(DATA):
....
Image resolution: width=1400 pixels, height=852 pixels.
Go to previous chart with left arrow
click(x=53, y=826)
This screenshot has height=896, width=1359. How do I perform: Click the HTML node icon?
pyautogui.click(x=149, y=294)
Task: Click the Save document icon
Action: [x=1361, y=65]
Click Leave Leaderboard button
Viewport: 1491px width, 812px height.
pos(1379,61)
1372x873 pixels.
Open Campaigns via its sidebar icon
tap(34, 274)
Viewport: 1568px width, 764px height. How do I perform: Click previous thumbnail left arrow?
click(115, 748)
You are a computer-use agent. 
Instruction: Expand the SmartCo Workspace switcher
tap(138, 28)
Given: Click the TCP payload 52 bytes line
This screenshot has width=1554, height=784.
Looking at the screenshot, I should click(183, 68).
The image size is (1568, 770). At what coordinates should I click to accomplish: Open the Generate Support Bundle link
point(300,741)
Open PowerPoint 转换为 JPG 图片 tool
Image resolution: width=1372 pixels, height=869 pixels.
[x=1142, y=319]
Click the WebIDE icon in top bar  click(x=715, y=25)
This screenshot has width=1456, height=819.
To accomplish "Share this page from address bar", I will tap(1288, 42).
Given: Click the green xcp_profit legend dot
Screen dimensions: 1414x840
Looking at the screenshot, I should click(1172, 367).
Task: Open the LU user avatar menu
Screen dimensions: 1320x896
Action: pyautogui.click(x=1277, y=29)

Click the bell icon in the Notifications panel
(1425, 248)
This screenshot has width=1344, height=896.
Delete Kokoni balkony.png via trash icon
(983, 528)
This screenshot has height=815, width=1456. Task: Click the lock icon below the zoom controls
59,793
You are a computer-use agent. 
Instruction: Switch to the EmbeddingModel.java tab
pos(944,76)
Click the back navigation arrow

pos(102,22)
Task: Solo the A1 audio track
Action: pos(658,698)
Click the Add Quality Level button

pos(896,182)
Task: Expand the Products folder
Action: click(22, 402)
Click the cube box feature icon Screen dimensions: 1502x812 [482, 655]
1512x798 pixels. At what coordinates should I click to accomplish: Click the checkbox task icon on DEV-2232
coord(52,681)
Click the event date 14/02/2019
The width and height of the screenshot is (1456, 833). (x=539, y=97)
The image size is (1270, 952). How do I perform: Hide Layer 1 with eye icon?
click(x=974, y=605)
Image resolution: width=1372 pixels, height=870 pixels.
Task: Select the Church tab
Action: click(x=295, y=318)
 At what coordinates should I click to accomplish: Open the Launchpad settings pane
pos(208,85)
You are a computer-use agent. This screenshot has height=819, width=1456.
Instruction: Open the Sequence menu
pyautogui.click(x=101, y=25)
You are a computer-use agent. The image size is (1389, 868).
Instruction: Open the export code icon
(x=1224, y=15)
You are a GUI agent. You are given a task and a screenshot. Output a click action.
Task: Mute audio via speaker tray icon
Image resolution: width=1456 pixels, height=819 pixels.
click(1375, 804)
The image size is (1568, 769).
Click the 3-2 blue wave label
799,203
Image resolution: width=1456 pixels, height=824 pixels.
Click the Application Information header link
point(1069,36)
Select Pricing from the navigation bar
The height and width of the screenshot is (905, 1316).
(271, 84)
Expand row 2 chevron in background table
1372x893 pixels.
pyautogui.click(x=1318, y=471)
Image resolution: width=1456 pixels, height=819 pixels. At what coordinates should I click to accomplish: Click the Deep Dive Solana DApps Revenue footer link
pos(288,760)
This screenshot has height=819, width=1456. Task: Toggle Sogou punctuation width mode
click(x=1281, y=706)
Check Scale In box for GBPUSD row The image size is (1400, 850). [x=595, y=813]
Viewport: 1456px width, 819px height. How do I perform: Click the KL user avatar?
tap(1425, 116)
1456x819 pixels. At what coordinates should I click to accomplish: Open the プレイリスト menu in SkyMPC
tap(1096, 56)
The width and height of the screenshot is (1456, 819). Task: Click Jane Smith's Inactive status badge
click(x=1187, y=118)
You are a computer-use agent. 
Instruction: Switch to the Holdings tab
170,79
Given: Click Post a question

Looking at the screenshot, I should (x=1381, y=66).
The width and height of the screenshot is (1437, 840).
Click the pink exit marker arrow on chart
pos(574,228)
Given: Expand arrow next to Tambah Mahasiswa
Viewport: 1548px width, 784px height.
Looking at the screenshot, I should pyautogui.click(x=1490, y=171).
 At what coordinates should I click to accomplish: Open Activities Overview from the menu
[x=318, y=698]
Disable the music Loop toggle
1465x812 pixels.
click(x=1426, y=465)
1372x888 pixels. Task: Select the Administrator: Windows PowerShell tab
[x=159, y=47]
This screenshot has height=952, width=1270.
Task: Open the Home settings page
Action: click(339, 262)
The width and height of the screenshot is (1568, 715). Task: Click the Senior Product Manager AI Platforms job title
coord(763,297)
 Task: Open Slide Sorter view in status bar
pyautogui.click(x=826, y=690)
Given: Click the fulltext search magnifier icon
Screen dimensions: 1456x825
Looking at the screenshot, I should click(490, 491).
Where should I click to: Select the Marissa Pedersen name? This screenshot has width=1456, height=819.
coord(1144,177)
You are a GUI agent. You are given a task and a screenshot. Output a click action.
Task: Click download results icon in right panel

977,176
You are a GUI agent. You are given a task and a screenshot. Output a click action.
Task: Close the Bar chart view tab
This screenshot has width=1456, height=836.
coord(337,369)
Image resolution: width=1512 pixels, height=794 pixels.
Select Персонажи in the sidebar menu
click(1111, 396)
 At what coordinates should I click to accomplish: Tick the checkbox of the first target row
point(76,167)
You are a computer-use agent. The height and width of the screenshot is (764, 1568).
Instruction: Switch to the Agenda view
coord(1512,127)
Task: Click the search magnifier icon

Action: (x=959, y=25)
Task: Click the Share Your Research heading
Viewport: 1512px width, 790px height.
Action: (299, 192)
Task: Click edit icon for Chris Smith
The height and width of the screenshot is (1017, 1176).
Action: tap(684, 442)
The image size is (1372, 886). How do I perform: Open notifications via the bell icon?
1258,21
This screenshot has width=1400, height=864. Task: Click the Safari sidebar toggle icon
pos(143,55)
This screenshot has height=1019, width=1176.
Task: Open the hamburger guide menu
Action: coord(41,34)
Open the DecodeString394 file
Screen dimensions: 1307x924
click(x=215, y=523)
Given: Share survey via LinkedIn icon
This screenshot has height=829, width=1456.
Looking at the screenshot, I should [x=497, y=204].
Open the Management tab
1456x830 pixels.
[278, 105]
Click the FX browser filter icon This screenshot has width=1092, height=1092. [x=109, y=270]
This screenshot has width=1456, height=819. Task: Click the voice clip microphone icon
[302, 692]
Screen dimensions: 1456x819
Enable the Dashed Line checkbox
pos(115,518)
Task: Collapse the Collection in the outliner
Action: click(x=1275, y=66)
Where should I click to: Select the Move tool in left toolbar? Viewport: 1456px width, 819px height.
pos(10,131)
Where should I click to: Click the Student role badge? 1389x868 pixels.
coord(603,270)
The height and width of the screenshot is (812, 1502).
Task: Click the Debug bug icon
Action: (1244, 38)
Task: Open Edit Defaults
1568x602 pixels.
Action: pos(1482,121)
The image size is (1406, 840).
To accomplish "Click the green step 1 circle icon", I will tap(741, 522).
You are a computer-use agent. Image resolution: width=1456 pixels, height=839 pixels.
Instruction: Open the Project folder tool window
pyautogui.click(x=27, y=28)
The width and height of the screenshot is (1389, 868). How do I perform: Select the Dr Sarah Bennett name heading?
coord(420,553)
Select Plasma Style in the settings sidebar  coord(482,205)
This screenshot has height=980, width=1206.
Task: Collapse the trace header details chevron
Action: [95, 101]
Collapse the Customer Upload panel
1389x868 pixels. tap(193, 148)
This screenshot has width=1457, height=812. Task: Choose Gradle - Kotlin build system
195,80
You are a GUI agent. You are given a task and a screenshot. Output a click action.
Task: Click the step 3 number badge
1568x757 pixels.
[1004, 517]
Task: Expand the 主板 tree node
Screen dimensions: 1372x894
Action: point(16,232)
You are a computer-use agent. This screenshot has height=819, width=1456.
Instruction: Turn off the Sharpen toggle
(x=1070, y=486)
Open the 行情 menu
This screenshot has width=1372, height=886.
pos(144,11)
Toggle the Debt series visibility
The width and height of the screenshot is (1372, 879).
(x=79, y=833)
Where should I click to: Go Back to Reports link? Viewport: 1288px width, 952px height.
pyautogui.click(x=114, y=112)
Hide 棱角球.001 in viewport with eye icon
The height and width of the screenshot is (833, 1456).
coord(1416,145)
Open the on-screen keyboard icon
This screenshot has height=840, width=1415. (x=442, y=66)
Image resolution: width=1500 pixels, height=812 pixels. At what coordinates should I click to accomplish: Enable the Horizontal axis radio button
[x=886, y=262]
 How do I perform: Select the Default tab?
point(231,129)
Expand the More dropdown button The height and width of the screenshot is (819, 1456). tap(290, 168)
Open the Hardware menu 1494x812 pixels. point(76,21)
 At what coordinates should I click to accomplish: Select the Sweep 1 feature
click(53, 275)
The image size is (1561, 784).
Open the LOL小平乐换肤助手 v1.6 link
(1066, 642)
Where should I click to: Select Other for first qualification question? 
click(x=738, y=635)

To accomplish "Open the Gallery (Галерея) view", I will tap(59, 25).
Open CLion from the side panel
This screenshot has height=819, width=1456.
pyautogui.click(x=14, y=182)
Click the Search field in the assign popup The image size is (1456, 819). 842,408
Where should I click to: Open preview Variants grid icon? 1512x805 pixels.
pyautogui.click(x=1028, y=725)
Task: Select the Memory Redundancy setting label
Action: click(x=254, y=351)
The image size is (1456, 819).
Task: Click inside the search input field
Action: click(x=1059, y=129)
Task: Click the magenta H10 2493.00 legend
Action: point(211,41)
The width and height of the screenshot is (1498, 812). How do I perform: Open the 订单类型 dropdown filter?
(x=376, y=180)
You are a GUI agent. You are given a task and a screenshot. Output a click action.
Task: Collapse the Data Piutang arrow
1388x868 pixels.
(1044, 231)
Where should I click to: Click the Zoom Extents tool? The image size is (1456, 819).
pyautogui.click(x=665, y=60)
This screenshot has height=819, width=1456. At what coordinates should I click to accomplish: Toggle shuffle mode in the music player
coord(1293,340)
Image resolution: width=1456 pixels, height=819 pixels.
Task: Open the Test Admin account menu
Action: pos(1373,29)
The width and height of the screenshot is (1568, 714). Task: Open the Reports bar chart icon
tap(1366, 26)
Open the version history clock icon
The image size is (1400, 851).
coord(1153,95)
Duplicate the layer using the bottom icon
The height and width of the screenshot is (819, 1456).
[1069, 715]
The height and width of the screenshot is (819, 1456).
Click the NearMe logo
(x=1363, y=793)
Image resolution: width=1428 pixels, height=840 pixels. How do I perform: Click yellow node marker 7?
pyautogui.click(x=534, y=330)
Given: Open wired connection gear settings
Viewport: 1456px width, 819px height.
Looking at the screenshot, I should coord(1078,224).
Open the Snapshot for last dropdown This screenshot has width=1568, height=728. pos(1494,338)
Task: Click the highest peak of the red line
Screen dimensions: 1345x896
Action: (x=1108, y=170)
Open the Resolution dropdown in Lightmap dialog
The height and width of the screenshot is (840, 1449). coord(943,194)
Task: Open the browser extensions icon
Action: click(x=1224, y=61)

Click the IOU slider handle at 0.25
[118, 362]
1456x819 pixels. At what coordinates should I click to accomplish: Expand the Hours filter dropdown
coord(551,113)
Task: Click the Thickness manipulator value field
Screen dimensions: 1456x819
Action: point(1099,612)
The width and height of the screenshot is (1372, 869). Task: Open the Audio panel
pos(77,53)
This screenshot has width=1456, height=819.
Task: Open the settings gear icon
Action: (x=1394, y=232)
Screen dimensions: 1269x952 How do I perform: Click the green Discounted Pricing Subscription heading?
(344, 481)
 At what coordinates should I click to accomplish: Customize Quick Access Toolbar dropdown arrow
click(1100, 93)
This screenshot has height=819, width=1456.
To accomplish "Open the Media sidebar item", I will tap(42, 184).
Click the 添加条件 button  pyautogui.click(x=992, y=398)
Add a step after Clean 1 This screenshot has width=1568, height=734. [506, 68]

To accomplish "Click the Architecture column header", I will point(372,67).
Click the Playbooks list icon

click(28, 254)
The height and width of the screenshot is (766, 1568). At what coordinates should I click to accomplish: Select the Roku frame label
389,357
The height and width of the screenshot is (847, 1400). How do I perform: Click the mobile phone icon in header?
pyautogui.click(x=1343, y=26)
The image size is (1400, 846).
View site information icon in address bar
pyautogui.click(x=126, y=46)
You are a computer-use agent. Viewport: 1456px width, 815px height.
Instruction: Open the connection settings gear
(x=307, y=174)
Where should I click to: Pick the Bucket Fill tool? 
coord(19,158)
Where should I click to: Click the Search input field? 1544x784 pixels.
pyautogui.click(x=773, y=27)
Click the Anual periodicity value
....
Working from the entries above, filter out every line that lacks "step" and copy what remains.

(TASK SOLUTION):
To accomplish "Click the green step 1 circle icon", I will tap(741, 522).
Task: Click the step 3 number badge
Add a step after Clean 1 This screenshot has width=1568, height=734. [506, 68]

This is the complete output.